Canine adipose-derived mesenchymal stem cells (cAD-MSCs) have been demonstrated to be effective in treating several illnesses due to, among others, their differentiation (DI) potential. However, some treatments require in vitro multiplication of cAD-MSCs, which may alter their DI characteristics. This research aimed to determine if in vitro cultivation affects DI processes in the molecular profiles of cAD-MSCs. Isolation of cAD-MSCs from the abdominal adipose tissue of eight young female dogs was performed, and their immunophenotype and in vitro DI potential was confirmed. Total RNA was extracted in the early passage (P) 3 and late P6, and changes in the gene expression profile linked to DI were examined using a microarray. Isolated cAD-MSCs arrested proliferation at P8, on average. They displayed typical immunophenotypes and maintained their DI potential during in vitro cultivation. Gene up- and downregulations were observed; however, the overall expression was not significantly altered comparing P3 to P6. The obtained results of up- and downregulations suggest in vitro cultivation may favour DI events, as indicated by the overexpression of the Growth DI factor 7 (GDF7), a crucial gene for cartilage formation, Kinase insert domain receptor (KDR), a protein involved in angiogenesis during DI, and Fibroblast growth factor 10 (FGF10), a protein required for the development of embryonic limbs.
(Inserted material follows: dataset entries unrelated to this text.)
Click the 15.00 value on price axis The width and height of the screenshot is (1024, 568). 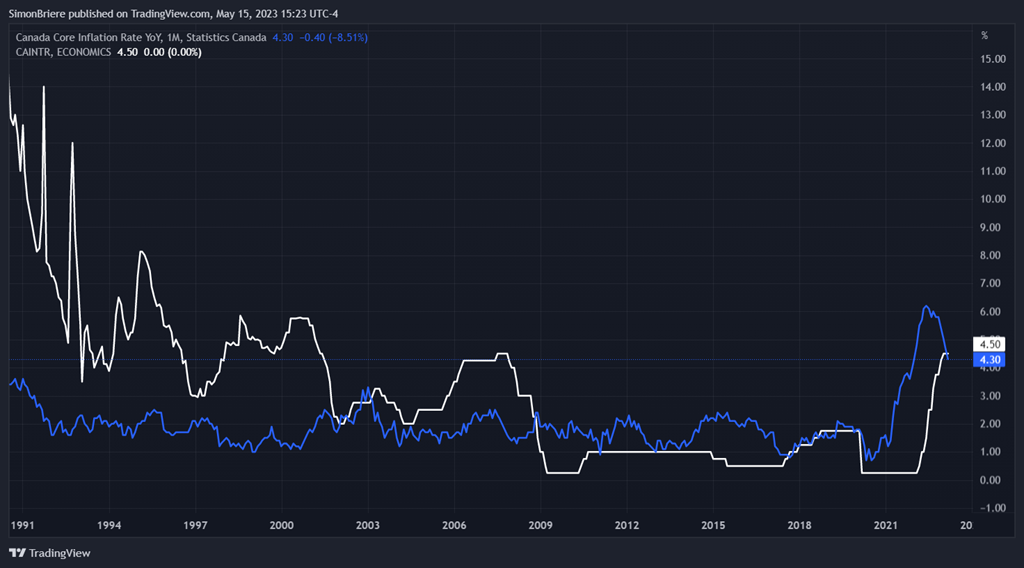(x=992, y=59)
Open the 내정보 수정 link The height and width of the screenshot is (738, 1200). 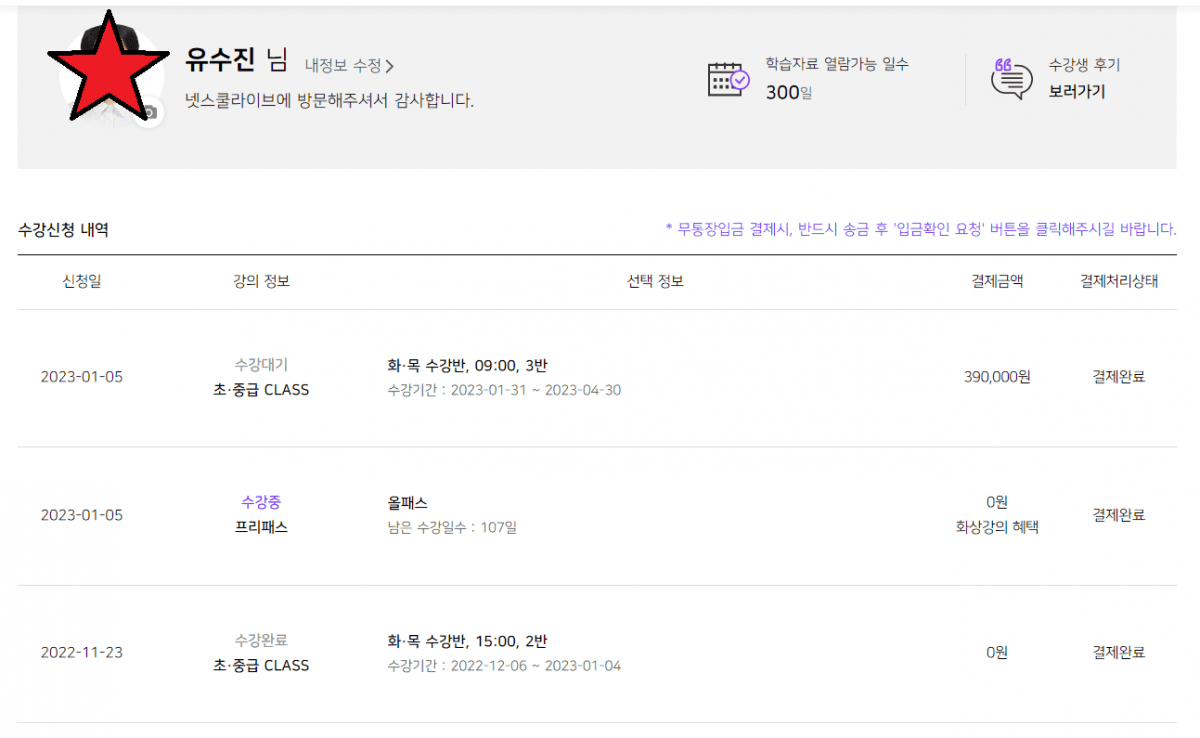(343, 66)
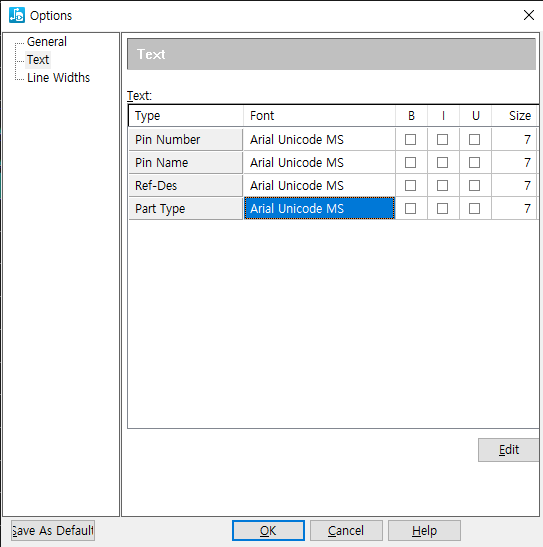543x547 pixels.
Task: Toggle Underline checkbox for Part Type
Action: click(x=474, y=209)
However, T-box transcription factor (TBX5), a promoter of osteoDI and mineralization, was downregulated in P6, suggesting prolonged in vitro cultivation could influence the osteoDI potential. The downregulation of Ras Homolog Family Member (RHOA) could be advantageous since overexpression of this gene is linked to the proliferation and spread of malignant cells. More donors and a comparison of the genders should be included in future research. Thus, this research demonstrated that, despite minor alterations, in vitro multiplication did not significantly alter the DI potential and gene expression of young female cAD-MSCs, which is a vital prerequisite for producing high-quality canine stem cell products.